- Created by: Royal Institution
- Developed by: Sir George Porter
- Presented by: Paddy Feeny, John Tidmarsh
- Country of origin: United Kingdom
- No. of series: 15

Production
- Producer: Peter Bruce
- Running time: 30 mins
- Production company: BBC Science Features Department

Original release
- Network: BBC1
- Release: 7 July 1966 – 15 February 1981

= Young Scientists of the Year =

Young Scientists of the Year was a BBC1 television series which ran from 1966 to 1981.

==History==

===1960s===
The series first aired on Thursday 7 July 1966 on BBC1 at 18:30 and was called Science Fair '66. It was thirty minutes and the first final was on 18 August 1966 at 18:55 and was 35 minutes. The inaugural winners were Michael Breton and Barry Lewis.

The 1967 series first aired on Friday 7 April at 18:15 and was twenty five minutes. The series was called Science Fair '67 and the final was on 19 May 1967 at 18:15 and was forty-five minutes. The 1968 series was first aired on Thursday 11 January at 18:40, and was called Science Fair '68, where the four heats would compete for the title of Young Scientists of the Year, and the programme was twenty five minutes. The final was aired on Thursday 22 February 1968 at 18:15, and was fifty minutes. The next series was first aired on Thursday 16 January 1969 at 18:40 and was twenty five minutes. It was called Science Fair '69, and had six heats.

===1970s===
The fourth series in 1970 was called Young Scientists of the Year, and was first aired on Sunday 18 January 1970 at 14:30, and was thirty minutes. The final was on Sunday 15 February 1970 at 14:30 and was 45 minutes. The 1971 series aired in the Monday at 18:20 time slot. In 1972 the series began on Monday 6 March at 18:20 and was twenty five minutes. The final was on Monday 27 March 1972 and was twenty five minutes. In 1973 it first aired on Wednesday 8 January at 18:45 and was twenty five minutes. The final was on Monday 12 February 1973 at 18:45 and was twenty five minutes. The 1974 series began on Monday 21 January at 18:45 and was twenty five minutes. The 1974 final aired on Monday 18 February at 18:45. The 1975 series began on Tuesday 21 January at 19:00 and was twenty five minutes. The 1975 final was on Tuesday 11 February at 18:50 and was thirty minutes.

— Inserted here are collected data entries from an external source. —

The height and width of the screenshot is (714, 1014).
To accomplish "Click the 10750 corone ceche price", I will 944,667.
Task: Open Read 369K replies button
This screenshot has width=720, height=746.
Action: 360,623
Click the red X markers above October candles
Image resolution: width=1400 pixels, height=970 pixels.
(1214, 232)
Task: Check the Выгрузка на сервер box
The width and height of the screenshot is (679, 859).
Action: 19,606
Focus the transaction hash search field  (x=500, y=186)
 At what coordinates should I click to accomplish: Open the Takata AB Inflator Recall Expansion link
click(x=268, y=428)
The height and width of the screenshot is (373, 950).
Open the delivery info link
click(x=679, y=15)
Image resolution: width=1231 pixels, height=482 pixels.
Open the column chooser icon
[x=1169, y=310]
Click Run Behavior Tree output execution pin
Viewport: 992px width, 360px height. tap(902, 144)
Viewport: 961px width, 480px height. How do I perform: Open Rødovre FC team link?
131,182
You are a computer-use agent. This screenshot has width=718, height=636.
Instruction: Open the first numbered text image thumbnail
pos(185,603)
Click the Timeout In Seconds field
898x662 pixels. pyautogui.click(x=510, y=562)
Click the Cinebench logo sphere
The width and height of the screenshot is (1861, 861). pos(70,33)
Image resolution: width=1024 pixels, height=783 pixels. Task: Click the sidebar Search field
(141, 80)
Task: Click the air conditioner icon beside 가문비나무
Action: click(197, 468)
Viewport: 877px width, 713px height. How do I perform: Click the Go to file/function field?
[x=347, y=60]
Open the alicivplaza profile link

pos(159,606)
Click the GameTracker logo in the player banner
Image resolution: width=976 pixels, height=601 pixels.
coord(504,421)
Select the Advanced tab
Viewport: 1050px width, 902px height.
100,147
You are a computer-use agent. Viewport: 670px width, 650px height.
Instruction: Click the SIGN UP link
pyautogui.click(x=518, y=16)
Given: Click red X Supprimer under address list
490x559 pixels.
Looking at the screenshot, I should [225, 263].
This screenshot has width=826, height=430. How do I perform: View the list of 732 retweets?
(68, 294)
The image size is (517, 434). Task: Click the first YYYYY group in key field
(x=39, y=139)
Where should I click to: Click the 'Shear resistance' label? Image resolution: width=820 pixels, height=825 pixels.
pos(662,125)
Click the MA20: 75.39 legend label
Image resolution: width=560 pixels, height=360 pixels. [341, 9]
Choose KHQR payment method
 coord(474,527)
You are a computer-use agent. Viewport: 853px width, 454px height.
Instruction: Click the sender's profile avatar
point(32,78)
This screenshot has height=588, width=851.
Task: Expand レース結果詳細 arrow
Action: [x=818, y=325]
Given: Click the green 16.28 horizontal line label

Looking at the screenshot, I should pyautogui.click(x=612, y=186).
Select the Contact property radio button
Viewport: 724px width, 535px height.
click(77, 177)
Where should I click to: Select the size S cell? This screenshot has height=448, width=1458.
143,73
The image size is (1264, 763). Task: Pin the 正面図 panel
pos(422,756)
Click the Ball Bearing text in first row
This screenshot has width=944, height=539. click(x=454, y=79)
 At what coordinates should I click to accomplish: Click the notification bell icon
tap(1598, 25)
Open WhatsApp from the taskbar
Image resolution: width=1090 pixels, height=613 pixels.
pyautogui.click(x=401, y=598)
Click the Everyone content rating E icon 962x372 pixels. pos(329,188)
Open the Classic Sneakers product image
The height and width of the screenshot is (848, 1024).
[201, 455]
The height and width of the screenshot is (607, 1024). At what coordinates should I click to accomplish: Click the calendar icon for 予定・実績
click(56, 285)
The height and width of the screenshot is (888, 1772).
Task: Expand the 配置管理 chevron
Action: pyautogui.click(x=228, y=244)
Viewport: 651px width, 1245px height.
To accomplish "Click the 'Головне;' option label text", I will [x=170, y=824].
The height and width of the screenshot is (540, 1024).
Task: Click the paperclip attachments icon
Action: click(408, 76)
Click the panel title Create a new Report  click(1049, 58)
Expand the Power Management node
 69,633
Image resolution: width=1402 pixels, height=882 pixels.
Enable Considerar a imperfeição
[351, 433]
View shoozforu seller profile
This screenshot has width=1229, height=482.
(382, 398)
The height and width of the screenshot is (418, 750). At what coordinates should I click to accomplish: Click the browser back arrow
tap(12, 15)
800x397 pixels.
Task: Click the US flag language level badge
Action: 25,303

The 1976 series began on Tuesday 6 April at 18:55 and was twenty five minutes. The 1977 series began on Sunday 27 February at 16:30 and was thirty minutes, preceding Go With Noakes. The final was on Saturday 27 March 1977 at 16:30 and was thirty minutes. The 1978 series began on Saturday 15 January at 15:40 and was thirty minutes. The 1978 final was on Saturday 5 February at 15:45 and was thirty five minutes. The 1979 series began on Sunday 25 February at 16:00 and was thirty minutes. The 1979 final was on Sunday 25 March at 16:05 and was forty minutes.

===1980s===
The 1980 series began on Sunday 13 January at 16:30 and was thirty minutes. The 1980 final was on Sunday 9 February at 15:15 and was forty minutes.

The 1981 series began on Sunday 18 January at 15:50 and was thirty five minutes. The 1981 final was on 15 February at 15:35 and was forty minutes.

==Structure==
The original titles to the programme in the sixties were provided by a most unlikely dance/swing arrangement, later replaced by Herb Alpert's "Magic Trumpet" with bracing brass band instrumentation, which were similar to those of Go With Noakes, and the presentation similar to an Open University educational television programme.

It was mainly aimed at people in the sixth-form studying science at A-level. In each heat were three school groups, with two to four people.

In each series there were four rounds, with a final of the four heat winners.

===Prize===
The prize was awarded by the Royal Institution, chiefly known for their Royal Institution Christmas Lectures.

===Presenter===
The presenter was Paddy Feeny, followed John Tidmarsh.